Vaccine clinics in nursing homes started on December 28, 2020. 

In January, Virginia averaged 31.5 long-term care coronavirus outbreaks per week. In February, Virginia averaged 14.3 outbreaks per week.

“There was one facility that said it was a shot in the arm for hope, and I think that’s about the best way you can sum it up," Hare said.

Consulate Health Care of Norfolk is the only long-term care facility in Hampton Roads to report a coronavirus outbreak with more than 5 deaths in 2021. 

The facility reported the outbreak to the Virginia Department of Health on January 13. In total, 54 people tested positive and 6 have died in that outbreak.

VDH reports all 285 skilled nursing have facilities have completed their first and second dose clinics for residents.

As of Feb. 23, 97% of the 1,058 assisted living facilities had completed their first dose clinics, and 67% of those assisted living facilities had completed second dose clinics.

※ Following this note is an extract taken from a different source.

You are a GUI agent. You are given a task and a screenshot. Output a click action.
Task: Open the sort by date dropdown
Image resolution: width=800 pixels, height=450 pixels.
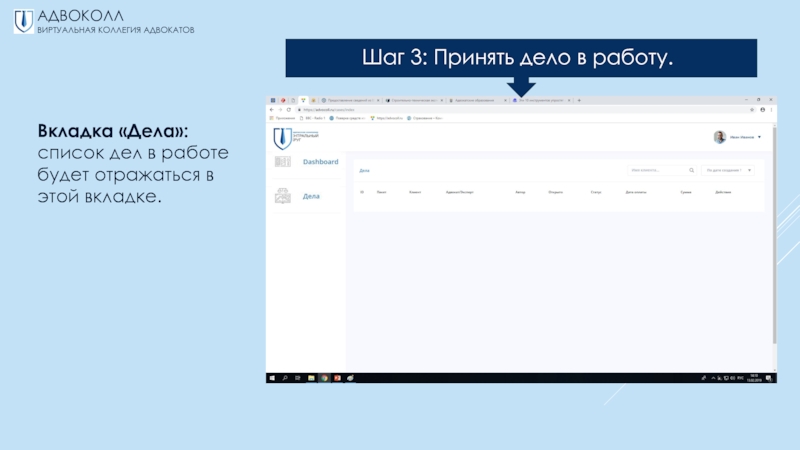pyautogui.click(x=728, y=171)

VDH says a survey of LTCFs is underway that will "gauge rates or percentages of staff and residents vaccinated." 

A VDH spokesperson said: "We continue to see steady declines in cases and outbreaks in LTCFs which is good news, but it is still incredibly important to remain vigilant, particularly as we are so close to getting more and more people vaccinated."

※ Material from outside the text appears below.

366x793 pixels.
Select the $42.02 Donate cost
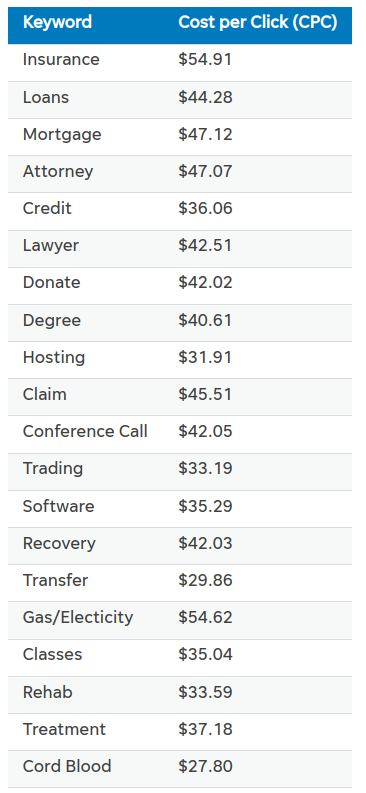[x=205, y=282]
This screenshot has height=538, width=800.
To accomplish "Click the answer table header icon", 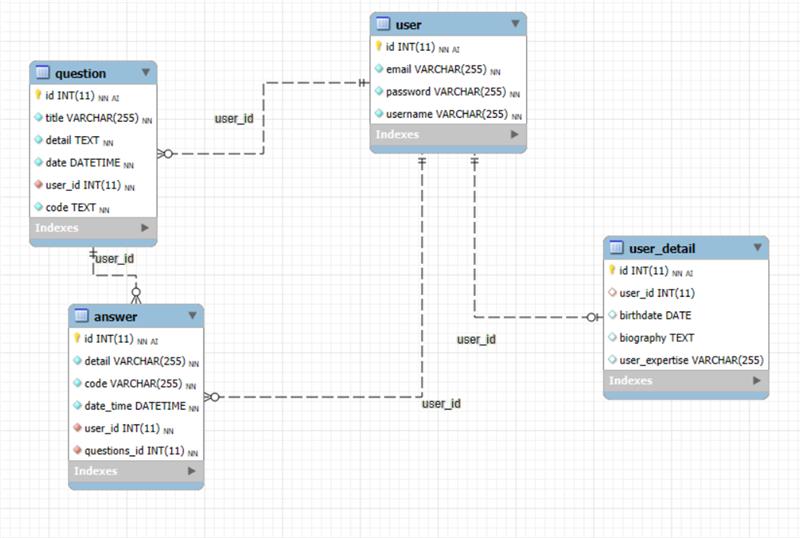I will point(82,317).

“We talk about having herd immunity and we really believe nursing facilities are well on their way to becoming very safe places," said Hare. “To really beat the pandemic we have to have the entire community, at least 75% of individuals, take that vaccine.”

The North Carolina Department of Health and Human Services also reports COVID-19 cases are “declining rapidly in long-term care settings.” 

More than 205,000 LTCF residents and staff members have received shots in North Carolina.